We found that patients’ levels of promotion focus were associated with improvements in disability over 6 months, with higher promotion associated with better recovery. Patients with high promotion showed nearly a 9-point difference in improvement on the QuickDASH compared with patients low promotion. Although lower than the MCID associated with rehabilitation (15-point QuickDASH reduction from physical therapy [10]), promotion focus emerged as a meaningful psychological correlate with disability recovery. These findings have important implications for the clinical care of patients with an upper extremity musculoskeletal illness. Although regulatory focus theory posits that speaking to patients in alignment with their natural predominant regulatory focus is the best way to increase their commitment to their recovery goals [4, 16], our findings suggest that promotion focus matters more than prevention focus in this orthopaedic population. The manner in which surgeons communicate with patients about diagnoses and recovery trajectories could be framed as either promotion- or prevention-focused, depending on the specific recommendations that a surgeon emphasizes and the tone of his or her communication style [1]. For example, a surgeon who discusses recovery in a cautious and negative tone and makes recommendations to avoid further damage and loss of function would appeal to a patient’s prevention focus. In contrast, a surgeon who discusses recovery in an enthusiastic and positive tone and encourages a patient to engage in positive health activities regardless of pain to achieve maximum recovery and return to baseline would appeal to the patient’s promotion focus. Our findings suggest that speaking to a prevention focus, even to correct the patient’s prevention focus, will not correlate with recovery. To maximize patients’ improvements in disability over time, medical professionals should speak to the promotion-focused side of all patients, regardless of their levels of promotion versus prevention focus. Such efforts show promise in encouraging patients to take an active role in their recovery and override pain signals to pursue positive health behaviors [27].

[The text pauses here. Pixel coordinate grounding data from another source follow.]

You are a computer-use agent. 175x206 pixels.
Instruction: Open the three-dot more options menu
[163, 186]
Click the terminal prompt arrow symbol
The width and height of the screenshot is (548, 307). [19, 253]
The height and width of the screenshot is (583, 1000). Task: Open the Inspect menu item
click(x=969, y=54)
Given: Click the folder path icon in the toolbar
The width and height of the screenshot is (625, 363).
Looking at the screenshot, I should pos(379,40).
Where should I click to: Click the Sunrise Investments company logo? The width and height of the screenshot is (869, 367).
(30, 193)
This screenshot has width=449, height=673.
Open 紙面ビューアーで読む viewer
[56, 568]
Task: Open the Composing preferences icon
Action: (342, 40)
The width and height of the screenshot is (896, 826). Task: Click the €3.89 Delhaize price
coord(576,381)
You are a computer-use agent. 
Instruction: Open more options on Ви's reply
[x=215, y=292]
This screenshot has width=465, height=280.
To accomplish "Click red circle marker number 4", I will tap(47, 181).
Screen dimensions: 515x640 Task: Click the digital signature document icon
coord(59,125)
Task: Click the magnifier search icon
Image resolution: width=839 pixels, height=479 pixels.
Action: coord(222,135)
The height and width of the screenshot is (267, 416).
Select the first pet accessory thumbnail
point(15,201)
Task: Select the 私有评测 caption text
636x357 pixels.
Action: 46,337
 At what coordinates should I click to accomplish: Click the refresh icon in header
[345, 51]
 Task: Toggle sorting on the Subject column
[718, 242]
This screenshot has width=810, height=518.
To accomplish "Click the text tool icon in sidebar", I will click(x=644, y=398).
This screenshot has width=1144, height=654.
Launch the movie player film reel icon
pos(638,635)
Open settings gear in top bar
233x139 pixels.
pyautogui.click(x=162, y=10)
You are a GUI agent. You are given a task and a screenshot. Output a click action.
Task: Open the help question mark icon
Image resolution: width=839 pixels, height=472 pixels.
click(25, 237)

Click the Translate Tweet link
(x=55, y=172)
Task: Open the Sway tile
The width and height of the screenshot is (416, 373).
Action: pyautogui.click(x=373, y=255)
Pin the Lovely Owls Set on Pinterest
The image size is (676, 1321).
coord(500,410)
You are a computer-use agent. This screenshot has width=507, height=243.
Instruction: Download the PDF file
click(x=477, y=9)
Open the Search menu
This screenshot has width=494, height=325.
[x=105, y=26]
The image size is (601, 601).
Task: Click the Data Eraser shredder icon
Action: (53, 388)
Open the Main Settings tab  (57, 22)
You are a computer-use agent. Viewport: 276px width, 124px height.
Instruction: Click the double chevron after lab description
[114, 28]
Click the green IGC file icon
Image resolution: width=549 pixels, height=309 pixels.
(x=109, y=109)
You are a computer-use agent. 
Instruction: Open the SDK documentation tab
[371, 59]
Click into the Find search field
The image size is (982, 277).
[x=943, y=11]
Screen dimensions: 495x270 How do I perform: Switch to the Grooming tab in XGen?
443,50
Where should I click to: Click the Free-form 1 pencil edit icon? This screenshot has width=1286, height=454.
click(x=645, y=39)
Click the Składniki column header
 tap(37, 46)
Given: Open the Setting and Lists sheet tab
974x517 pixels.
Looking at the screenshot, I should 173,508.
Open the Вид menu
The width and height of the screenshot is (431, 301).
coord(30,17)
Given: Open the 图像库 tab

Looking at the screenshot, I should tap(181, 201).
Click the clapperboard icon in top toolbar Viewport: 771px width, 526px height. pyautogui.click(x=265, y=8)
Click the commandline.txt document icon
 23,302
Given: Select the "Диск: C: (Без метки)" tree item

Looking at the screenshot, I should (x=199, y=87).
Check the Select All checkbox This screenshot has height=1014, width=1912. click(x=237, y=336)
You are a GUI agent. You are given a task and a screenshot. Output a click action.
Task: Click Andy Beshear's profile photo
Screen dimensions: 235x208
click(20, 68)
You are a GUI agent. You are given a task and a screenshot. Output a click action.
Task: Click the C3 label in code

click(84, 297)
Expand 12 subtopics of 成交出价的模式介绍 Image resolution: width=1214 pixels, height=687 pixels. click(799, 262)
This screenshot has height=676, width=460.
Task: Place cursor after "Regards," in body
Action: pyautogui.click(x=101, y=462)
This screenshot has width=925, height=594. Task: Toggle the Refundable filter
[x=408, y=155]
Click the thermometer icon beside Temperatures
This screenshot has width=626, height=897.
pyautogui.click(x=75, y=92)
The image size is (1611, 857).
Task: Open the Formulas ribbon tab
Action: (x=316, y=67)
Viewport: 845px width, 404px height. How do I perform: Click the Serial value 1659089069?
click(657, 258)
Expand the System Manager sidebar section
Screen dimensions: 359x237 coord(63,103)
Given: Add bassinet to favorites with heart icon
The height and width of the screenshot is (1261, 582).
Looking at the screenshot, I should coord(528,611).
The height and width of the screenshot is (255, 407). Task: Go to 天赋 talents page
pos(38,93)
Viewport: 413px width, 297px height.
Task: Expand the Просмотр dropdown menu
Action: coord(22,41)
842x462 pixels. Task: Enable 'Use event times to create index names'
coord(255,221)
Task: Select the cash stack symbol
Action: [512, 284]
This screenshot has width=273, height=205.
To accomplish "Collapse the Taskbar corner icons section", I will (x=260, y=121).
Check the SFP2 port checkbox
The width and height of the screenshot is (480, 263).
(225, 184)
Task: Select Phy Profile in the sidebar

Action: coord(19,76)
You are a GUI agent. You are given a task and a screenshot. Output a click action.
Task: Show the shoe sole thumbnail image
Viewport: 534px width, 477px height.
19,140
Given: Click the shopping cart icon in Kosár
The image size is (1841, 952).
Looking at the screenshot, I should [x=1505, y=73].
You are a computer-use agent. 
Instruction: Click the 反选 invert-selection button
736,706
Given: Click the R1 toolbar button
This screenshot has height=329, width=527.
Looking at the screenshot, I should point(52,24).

Promotion and Prevention Focus Not Associated with Pain Levels

Interestingly, we did not find an association between the level of a patient’s prevention or promotion focus and pain levels 6 months after diagnosis. Unlike disability, which is measured primarily as a behavioral construct comprising the specific activities that people perceive that they are able to engage in or not, pain intensity is primarily an emotional construct. As such, it makes sense that engagement in a goal-oriented behavior consistent with an individual’s regulatory focus would be associated with disability and not pain intensity. Future research should investigate other psychological factors (such as, depression, anxiety, and pain catastrophizing) as targets for decreasing pain intensity.

Conclusions

Our findings support a simple and practical recommendation, one that may help patients to recover more fully from upper extremity musculoskeletal illness. Patients with higher levels of promotion focus recover better from musculoskeletal illness. Further, increasing levels of promotion focus were associated with increased improvements in disability for patients with upper extremity illness, regardless of their initial promotion focus scores. Orthopaedic surgeons and medical professionals working with this population can appeal to the promotion-focus side of patients by framing recovery in a positive and enthusiastic tone, emphasizing recovery as an opportunity for improved functioning, and encouraging patients to take chances, such as engaging in therapy exercises despite pain. Based on the current evidence, we believe that appealing to patients’ promotion-focus side will be primarily effective for patients without depression and anxiety. Patients with depression and anxiety may have chronically altered regulatory focus, and would need a higher level care to directly target these symptoms. Yet for most patients presenting to orthopaedic practices, when medical professionals align their speech with a promotion-focus, patients are more likely to engage in positive health behaviors regardless of their pain level and to be persistent and courageous in their pursuit of recovery.